害虫研究室草創の頃 昭和26年卒業 岩田俊一

私は昭和24年5月頃(大学2年生)に害虫研究室のドアを叩いて、山崎先生の門に入った。第2回生であった。害虫研究室50年史の作成に当たっては、その草創の頃の状況を思い起こしてみたいと思う。当時大学院特研生(?)として楢橋(当時は石井)敏夫さんがおられたので、楢橋さんも同じことに触れられるかもしれず、しかも、私に記憶違いがあれば、食い違う内容になるかもしれない。その時は末席にいた学生の記憶違いだったということで、ご容赦願いたい。

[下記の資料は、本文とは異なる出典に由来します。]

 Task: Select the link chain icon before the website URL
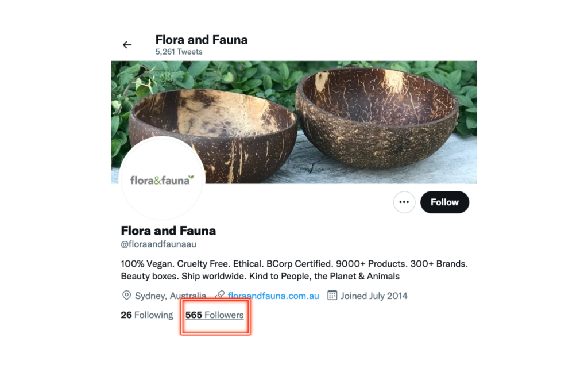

私が先生の門に入った時、山崎先生は養蚕教室の助教授で、教授は渡辺勘次先生が定年で退職されたまま後任が決まっていなかった。研究室の学生には3年生に鮎沢啓夫さんと木村(後阿部)登さんがおられた。(深見順一さんも在籍されていたが休学中)。2年生は私の他に大塚幹雄、鈴木良一。関口計主の3氏がいた。はじめ私は鮎沢さんの部屋に机を与えられ、一人前になったようでいい気分であった。大塚君は森林動物の実験室の一部で実験をし、鈴木、関口両君は確か木村さんと同室だったようだ。養蚕教室の所属だったから、最初の年の秋ごろ、農学部の地下食堂で養蚕教室の先輩も出席されて、渡辺先生を囲んで会が開かれたことがあり、私なども出席させてもらえた。どういう名目の会だったかは記憶は無いが、有賀久雄先生(その時は育種学教室の助教授)も出席され挨拶された。(このごあいさつの中で、なぜか「昔の大学教授の生活は今よりずっと裕福であった。渡辺先生は女中を使っておられたが、私など家内を女中代りに使っている」というところだけ覚えている)。出席の先輩では熊本、木村、仁木、入戸野さんなどがおられたことを覚えている。それから、養蚕教室の先輩も出席され、石森先生の送別会(記念品贈呈の会)にも出席した記憶もある。

このように草創の頃の山崎研究室は養蚕教室所属だったのである。昭和24年の終わりごろだったか、あるいは25年に入ってからだったか確かでないが、養蚕教室の教授に有賀先生が来られる。その際育種学教室で解雇を使って研究している学生も、先生に従って育種学教室から養蚕教室へ移ってくるらしい棟情報が入った。害虫研究室のわれわれは一時大変に深刻な気分になった。「害虫研究室はどうなるのか、我々は一体どうすればいいのか」という悩みであった。まあしかしそんなことは我々が心配したって詮ないこと。結局山崎研究室は養蚕教室内で害虫研究室を名乗り、教室費の配分も受け、学生もそのまま害虫の研究を続けるということで、我々も安堵して3年生へ進むことになった。その際部屋替えがあり、私はそれまでの部屋を出て他の3人と同室となり、当時無人だった生理実験室を大掃除して、大塚君はそこで実験することになった。そんなわけで、昭和30年につくられた「農学科卒業者名簿」には、出身教室が鮎沢さんは養蚕、木村さんは害虫とされている。

ちょっとだらだら書いたが、こういう事情で、害虫学研究室のできた年は昭和25年(1950)ということになるわけであろう。